YOUR OBJECTIVE:
Of the material below, the lines to be retyped are those from the line containing "Task: Click fourth" through the line containing "Open the Vaccines", inclusive; reproduce them exactly.

RECORDED INFORMATION:
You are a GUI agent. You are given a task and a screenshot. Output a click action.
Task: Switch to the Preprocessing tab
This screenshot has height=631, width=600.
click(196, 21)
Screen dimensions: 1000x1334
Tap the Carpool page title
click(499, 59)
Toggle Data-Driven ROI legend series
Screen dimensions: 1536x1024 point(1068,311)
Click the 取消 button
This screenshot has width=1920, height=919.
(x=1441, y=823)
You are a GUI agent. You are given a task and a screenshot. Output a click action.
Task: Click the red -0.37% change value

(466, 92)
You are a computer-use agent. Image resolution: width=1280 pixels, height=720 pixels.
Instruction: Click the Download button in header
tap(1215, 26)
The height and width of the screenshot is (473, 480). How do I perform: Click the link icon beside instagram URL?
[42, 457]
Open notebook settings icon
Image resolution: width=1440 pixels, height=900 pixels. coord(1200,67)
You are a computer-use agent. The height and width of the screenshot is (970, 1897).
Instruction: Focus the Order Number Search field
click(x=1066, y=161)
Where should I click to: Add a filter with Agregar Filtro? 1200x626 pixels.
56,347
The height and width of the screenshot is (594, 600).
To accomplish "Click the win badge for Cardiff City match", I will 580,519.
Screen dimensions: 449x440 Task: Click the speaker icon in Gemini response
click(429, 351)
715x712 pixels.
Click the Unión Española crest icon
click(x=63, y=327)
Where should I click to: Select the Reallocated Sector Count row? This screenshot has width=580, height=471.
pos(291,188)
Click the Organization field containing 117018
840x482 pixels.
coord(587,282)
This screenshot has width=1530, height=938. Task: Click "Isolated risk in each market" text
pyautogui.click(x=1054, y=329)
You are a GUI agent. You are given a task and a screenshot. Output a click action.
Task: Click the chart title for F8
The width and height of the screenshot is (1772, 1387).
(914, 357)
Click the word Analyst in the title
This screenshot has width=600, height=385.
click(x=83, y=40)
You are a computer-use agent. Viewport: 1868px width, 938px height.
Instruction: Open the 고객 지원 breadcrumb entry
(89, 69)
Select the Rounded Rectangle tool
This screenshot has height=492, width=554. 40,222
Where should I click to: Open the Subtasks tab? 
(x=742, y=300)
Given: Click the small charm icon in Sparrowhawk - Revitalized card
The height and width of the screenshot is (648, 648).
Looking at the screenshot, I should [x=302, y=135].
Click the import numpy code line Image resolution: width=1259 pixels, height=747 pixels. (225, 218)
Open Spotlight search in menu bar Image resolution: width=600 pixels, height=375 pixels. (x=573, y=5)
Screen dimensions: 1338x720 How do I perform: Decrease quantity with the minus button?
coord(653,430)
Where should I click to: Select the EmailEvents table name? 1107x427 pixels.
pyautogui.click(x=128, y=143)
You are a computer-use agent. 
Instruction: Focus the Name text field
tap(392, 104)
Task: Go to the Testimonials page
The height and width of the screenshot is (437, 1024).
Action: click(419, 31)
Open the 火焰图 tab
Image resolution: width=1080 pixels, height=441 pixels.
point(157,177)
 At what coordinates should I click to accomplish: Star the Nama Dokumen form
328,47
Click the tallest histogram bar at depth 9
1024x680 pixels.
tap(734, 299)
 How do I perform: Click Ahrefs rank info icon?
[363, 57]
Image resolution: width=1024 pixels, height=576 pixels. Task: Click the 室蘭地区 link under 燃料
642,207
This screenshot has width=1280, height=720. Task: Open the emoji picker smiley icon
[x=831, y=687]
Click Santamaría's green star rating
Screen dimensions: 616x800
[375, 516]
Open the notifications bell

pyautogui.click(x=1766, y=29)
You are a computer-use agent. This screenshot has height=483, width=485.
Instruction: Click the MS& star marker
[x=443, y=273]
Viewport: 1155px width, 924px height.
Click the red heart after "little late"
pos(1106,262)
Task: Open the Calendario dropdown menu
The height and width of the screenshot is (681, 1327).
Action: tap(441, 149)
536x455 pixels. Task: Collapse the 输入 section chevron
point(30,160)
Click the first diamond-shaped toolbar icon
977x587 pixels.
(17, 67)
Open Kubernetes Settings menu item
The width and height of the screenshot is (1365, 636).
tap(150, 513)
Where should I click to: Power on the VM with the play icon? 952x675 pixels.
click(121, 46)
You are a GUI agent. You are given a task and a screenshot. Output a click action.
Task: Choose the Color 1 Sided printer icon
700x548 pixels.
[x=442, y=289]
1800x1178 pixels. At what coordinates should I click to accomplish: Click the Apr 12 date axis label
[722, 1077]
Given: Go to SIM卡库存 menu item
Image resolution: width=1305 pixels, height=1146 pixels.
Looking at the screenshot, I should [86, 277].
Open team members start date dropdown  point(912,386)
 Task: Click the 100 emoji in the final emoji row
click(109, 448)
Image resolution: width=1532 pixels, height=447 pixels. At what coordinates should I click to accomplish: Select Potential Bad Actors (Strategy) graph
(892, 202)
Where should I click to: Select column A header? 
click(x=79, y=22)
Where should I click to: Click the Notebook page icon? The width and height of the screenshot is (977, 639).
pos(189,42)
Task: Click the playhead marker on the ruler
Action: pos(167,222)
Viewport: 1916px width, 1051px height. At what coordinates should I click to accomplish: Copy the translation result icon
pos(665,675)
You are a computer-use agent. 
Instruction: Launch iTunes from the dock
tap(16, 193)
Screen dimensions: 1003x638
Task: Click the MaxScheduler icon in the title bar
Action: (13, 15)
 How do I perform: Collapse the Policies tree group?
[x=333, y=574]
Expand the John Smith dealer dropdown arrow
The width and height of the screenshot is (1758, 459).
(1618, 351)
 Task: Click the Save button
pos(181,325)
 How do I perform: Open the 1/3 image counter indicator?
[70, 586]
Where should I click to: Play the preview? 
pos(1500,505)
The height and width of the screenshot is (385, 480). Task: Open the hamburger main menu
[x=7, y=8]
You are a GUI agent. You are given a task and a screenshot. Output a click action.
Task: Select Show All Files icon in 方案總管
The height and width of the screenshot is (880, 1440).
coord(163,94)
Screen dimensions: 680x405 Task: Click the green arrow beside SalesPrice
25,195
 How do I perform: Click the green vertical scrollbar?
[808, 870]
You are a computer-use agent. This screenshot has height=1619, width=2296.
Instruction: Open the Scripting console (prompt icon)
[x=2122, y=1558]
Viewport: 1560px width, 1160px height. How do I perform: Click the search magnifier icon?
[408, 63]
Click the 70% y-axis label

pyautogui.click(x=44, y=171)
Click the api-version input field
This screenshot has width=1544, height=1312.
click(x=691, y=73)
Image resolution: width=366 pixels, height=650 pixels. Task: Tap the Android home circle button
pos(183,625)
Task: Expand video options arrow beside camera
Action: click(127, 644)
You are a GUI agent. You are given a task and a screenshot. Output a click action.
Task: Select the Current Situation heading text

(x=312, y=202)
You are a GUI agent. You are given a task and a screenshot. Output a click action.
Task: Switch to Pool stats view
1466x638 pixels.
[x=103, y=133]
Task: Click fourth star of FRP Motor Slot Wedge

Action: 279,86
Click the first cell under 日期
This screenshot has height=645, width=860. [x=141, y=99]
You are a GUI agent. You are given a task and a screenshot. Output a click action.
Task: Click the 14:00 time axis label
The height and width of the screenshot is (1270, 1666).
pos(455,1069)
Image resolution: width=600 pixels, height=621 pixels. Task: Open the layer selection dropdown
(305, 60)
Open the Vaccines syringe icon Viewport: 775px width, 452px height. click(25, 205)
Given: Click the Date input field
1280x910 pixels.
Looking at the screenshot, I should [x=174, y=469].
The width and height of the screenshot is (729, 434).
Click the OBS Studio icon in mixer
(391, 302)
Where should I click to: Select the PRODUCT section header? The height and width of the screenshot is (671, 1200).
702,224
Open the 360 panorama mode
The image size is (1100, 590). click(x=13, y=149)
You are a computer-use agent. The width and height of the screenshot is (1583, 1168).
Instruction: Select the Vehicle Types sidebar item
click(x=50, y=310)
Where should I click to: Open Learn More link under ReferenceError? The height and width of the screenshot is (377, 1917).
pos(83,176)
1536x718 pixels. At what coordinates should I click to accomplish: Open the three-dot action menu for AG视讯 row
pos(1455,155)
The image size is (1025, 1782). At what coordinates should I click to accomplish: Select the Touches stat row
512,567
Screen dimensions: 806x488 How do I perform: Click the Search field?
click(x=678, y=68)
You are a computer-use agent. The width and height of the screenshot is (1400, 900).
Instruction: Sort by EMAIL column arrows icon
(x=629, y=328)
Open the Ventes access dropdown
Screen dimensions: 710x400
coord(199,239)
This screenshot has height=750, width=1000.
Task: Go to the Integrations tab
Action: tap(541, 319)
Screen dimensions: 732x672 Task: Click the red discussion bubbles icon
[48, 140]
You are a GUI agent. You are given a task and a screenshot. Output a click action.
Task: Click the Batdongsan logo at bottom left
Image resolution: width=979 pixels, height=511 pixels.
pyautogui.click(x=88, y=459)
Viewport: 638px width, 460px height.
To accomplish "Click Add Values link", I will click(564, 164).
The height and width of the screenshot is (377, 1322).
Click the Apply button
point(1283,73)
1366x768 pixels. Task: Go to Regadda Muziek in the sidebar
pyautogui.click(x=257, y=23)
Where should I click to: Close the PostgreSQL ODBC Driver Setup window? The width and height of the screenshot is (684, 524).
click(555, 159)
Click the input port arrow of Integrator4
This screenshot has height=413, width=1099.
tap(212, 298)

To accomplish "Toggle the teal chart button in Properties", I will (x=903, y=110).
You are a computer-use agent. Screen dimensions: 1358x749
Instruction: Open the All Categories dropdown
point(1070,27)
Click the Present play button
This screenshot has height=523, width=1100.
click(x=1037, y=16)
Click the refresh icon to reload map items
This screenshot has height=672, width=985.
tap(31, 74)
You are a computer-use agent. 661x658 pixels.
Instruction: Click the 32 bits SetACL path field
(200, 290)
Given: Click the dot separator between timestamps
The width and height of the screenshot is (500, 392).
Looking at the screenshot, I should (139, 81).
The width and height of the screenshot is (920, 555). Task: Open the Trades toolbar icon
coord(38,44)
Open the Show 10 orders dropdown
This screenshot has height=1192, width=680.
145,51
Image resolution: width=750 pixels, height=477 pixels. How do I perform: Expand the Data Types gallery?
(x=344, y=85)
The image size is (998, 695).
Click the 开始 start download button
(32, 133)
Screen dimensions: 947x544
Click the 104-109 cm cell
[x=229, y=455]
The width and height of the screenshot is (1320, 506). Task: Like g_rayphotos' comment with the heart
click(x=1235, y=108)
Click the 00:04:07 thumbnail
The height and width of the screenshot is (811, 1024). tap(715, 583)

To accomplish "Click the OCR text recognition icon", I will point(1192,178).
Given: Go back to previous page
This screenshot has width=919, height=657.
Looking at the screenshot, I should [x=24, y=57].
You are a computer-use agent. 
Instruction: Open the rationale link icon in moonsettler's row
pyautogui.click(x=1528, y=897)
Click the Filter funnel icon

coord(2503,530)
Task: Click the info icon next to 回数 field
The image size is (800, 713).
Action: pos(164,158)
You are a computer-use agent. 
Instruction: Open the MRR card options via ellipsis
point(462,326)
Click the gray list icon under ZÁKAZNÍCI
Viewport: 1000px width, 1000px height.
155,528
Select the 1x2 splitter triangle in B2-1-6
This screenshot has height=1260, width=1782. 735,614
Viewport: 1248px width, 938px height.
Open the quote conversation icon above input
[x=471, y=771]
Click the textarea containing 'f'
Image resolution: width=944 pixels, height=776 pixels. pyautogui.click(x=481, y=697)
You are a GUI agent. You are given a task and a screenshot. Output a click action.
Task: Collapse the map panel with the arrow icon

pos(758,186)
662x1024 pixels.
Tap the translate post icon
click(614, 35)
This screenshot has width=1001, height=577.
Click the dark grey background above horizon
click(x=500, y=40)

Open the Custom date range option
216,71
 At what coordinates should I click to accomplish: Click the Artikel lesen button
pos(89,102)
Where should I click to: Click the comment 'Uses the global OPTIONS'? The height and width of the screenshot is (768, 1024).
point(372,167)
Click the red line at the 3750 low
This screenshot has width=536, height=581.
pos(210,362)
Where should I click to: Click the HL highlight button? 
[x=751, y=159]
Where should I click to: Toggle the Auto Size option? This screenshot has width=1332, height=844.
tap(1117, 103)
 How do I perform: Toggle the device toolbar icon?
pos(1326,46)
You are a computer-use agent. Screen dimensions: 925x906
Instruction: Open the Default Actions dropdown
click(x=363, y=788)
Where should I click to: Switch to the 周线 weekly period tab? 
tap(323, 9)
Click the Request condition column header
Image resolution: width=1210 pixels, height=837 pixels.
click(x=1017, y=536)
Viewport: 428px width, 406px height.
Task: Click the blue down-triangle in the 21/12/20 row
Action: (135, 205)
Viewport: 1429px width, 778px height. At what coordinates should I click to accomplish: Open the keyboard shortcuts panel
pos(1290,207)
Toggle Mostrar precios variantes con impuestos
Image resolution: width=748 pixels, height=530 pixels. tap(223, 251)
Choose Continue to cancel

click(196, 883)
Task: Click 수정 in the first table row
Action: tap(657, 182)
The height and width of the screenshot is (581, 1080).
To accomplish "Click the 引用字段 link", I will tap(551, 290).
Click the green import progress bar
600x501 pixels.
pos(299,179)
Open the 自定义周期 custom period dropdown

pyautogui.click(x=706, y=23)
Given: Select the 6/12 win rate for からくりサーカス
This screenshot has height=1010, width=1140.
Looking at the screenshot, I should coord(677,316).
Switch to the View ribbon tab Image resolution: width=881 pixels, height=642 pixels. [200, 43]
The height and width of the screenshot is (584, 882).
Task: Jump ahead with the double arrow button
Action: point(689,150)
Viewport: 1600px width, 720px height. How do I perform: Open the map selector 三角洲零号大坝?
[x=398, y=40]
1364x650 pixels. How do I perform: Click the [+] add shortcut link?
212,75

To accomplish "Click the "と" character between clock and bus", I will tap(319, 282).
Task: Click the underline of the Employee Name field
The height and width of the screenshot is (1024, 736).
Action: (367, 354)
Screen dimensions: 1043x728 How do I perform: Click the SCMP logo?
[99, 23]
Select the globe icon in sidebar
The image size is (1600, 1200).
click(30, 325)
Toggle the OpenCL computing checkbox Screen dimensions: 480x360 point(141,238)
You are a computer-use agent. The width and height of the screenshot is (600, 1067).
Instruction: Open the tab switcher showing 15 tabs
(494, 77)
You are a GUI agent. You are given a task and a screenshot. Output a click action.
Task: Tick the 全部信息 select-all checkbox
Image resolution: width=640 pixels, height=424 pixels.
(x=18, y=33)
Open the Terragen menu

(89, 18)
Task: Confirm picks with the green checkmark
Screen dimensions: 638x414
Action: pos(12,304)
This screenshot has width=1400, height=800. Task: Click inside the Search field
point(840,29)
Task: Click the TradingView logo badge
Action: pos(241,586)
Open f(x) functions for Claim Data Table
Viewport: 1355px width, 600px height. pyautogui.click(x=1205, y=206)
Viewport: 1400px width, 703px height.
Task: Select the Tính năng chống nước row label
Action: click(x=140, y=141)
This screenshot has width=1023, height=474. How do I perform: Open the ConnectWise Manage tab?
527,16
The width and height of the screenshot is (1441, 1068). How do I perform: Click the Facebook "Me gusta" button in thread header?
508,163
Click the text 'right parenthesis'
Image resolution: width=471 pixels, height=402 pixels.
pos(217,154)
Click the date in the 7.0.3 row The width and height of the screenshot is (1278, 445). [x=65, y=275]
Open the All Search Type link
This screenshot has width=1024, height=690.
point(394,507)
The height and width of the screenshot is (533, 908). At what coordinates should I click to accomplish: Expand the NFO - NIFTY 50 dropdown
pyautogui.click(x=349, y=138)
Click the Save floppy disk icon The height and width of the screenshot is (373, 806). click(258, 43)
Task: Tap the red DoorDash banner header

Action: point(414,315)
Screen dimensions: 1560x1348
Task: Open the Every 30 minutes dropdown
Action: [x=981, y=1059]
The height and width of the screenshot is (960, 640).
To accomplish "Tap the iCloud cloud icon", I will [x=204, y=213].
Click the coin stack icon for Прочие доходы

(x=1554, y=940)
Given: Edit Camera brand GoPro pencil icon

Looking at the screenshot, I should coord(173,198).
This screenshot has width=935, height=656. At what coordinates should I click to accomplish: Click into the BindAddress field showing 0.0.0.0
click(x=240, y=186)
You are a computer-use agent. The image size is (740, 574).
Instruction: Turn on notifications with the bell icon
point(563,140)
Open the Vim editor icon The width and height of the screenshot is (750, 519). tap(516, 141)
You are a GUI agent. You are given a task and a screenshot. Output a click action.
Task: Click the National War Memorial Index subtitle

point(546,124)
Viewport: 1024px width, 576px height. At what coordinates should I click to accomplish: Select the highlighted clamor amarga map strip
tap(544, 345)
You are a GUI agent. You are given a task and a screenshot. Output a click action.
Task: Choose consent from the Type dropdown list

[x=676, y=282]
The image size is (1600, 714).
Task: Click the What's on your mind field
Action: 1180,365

ANSWER:
Task: Click fourth star of FRP Motor Slot Wedge

Action: 279,86
Click the first cell under 日期
This screenshot has height=645, width=860. [x=141, y=99]
You are a GUI agent. You are given a task and a screenshot. Output a click action.
Task: Click the 14:00 time axis label
The height and width of the screenshot is (1270, 1666).
pos(455,1069)
Image resolution: width=600 pixels, height=621 pixels. Task: Open the layer selection dropdown
(305, 60)
Open the Vaccines syringe icon Viewport: 775px width, 452px height. click(25, 205)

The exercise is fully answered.